To get the city’s first hospital, St. David’s Medical Center, Bennett and his colleagues looked for a private non-profit entity that would finance the project. At the time, most cities avoided the process because of the challenges of working with the Texas Health Commission for a permit or license. At first, their application was denied, but Round Rock litigated the case and won.
He also remembers how the city encouraged developers to build most of the community’s parks with prime land as an amenity to a project—rather than using the cheapest and less workable property, which was the typical practice.
That is also how they built the city’s first golf course that would draw high-end real estate growth from the west side of Austin. Developers donated the land, with the city adding 15 acres. A wealthy tax base moved to the area, as a result, which justified the money invested.

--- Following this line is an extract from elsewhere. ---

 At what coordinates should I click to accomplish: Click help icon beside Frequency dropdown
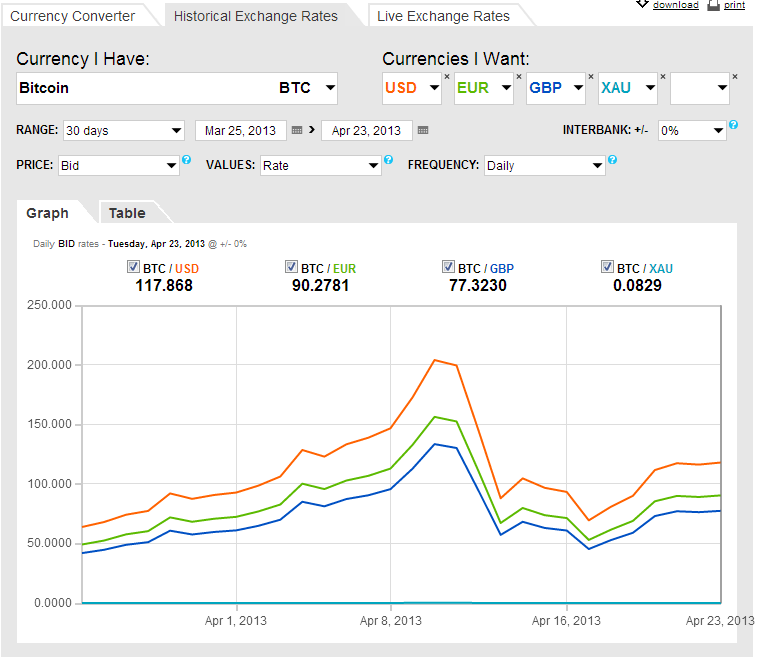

The Forest Creek Golf Club community had just been developed when some secretive representatives of an unnamed technology company came to visit Bennett and some of his colleagues. They wanted to research the possibility of moving to the pro-business city, but were not ready to reveal their identity.
Bennett sent his son Brooks, who liked to hang around the office, to write down the men’s license plate. He tracked the information to Minnesota and thought the men worked for 3M. They were actually from Dell Computers, a company that would redefine Round Rock’s economy.
A place to stay
When he began working in Round Rock, Bennett remembers the council envisioned creating a community where children could grow up, find jobs and stay.
“It is a goal we realized,” he said.
His own son, Brooks, works in the city’s communications department. While his daughter has left for now, Bennett expects she will move back. Even as children they never wanted to stay away too long from their parents’ downtown house, where Bennett and his wife still live.
“They would say, ‘We’ve got to get back to the Rock,” he said. “That’s how I feel. Things ain’t right until you get back to the Rock.”
It was not easy to convince Bennett he should move to Round Rock in the ‘70s.
“Now you couldn’t move me out of here with dynamite,” he said.